C’è anche un terzo ingrediente, però. È il keynesismo di comodo che si impadronisce di chiunque, di destra o di sinistra, si trovi a dover governare il Paese. Che cos’è il keynesismo di comodo? È la convinzione che, nonostante lo stato drammatico dei nostri conti pubblici, la via maestra per far ripartire l’economia sia qualche forma di sostegno alla domanda di consumo, come gli 80 euro in busta paga o l’allentamento del patto di stabilità, non importa se al prezzo di aumentare il debito pubblico, ossia il fardello che lasceremo alle generazioni future. Che questa convinzione sia sostenuta, oltre che dagli interessi elettorali dei governanti, da più o meno sofisticate teorie economiche, poco toglie alla sua radicale mancanza di senso della realtà. Solo chi non ha la minima idea dei problemi di chi conduce un’impresa può pensare che la decisione di chiudere o non chiudere, di licenziare o di assumere, possa dipendere da un aumento dello 0,2% o anche dello 0,5% della domanda di consumo, e non da un sostanzioso recupero di redditività, sotto forma di riduzione del prelievo fiscale sui redditi di impresa. Per questo mettere 10 miliardi sull’Irpef anziché sull’Irap è stata una mossa geniale sul piano elettorale, ma stolta sul piano economico.

E anche qui, non si creda che Renzi sia stato particolarmente innovativo: la stessa scelta, rinunciare a mettere tutte le risorse sull’Irap, fu fatta già da Prodi nel 2007, contro il parere del suo ministro dell’Economia, il compianto Tommaso Padoa Schioppa. E’ una vecchia storia.

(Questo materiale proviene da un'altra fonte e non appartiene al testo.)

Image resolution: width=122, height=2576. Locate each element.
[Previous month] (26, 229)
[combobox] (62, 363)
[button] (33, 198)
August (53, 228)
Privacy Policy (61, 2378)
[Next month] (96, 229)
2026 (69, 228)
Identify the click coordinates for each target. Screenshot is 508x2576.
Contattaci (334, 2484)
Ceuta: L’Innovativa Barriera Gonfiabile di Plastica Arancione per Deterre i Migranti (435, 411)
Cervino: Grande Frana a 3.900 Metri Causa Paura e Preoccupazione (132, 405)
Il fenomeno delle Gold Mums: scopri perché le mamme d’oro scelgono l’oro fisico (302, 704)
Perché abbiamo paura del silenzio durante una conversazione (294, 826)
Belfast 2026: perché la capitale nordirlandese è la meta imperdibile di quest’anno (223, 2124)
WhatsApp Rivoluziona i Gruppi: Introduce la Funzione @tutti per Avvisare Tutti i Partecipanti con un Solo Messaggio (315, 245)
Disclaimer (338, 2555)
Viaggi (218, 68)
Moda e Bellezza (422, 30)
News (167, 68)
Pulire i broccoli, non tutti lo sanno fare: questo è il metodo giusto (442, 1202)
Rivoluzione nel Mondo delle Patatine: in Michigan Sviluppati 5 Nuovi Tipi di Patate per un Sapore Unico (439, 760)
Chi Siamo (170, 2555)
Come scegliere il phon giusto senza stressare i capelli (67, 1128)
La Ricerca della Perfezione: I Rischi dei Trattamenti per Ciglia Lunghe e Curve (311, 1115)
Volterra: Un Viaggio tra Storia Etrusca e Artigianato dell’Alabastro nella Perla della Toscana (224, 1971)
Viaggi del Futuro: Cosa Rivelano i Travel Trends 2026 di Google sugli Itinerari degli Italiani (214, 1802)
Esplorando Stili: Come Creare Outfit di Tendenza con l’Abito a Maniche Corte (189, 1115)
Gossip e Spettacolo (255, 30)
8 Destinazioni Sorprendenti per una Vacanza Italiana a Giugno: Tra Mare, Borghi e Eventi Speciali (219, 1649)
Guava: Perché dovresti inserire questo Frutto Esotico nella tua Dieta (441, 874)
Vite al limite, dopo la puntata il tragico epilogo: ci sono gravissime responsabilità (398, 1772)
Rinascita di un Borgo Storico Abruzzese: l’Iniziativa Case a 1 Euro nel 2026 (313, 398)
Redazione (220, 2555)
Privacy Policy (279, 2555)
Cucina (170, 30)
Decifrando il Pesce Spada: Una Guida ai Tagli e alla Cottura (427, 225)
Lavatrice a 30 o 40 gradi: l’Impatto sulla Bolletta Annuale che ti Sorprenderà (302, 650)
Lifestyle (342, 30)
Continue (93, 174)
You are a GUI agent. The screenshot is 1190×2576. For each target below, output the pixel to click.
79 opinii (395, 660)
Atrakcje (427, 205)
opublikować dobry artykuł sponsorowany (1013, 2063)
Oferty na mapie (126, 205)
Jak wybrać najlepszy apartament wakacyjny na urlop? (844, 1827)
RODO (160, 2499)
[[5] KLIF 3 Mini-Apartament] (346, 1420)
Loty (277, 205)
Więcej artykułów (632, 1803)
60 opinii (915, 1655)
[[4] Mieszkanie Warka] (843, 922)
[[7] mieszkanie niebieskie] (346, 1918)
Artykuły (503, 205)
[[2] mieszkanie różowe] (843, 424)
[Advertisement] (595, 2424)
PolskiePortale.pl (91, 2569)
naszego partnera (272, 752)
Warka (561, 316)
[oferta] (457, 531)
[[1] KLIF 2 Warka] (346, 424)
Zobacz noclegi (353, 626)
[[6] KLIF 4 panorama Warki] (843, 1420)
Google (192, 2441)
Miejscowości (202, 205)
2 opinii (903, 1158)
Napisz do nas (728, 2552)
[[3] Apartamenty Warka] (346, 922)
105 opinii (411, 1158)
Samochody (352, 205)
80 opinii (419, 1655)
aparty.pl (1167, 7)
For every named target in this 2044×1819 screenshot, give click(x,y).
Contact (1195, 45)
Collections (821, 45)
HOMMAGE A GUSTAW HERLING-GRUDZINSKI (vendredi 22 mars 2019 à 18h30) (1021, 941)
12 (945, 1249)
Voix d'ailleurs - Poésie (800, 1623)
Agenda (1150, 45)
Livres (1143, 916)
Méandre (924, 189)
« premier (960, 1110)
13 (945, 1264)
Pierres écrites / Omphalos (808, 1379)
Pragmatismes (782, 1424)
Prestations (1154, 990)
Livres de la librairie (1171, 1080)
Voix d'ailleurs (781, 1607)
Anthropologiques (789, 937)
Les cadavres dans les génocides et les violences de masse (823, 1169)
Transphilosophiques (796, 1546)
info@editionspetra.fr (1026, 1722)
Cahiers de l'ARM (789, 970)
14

Ai politici piace spostare risorse, ridistribuire da un gruppo sociale (nemico) all’altro (amico), perché in cuor loro sono convinti che l’ampiezza della torta da spartirsi in fondo non dipenda dalle loro scelte, mentre è vero il contrario: la politica ha fatto molto per soffocare l’economia, e molto potrebbe fare per cominciare a riparare il danno. Ma questo qualcosa si chiama riforme economico-sociali, a partire dalla dimenticata riforma del mercato del lavoro, spostata alle calende greche perché troppo scottante, o meglio troppo divisiva per il Pd. E’ sulle riforme difficili, sulle misure necessarie ma impopolari, che passa il confine fra spavalderia e coraggio, fra la retorica delle «svolte epocali» e la prosa delle scelte che contano.

 Ci sarebbe poi, se vogliamo dirla tutta, anche un ultimo ingrediente che fornisce il suo speciale sapore all’acqua delle non-riforme in cui i nostri governanti nuotano con tanta disinvolta naturalezza. Quell’ingrediente è la nostra facilità a passare da un modello al modello opposto, il nostro bisogno di affidarci a qualcuno, la nostra attrazione per ciò che appare vincente, la nostra perenne oscillazione fra indignazione e indifferenza, fra entusiasmo e apatia. Insomma, lo stato dei nostri media e della nostra opinione pubblica. Ma questo, ne convengo, è un altro discorso.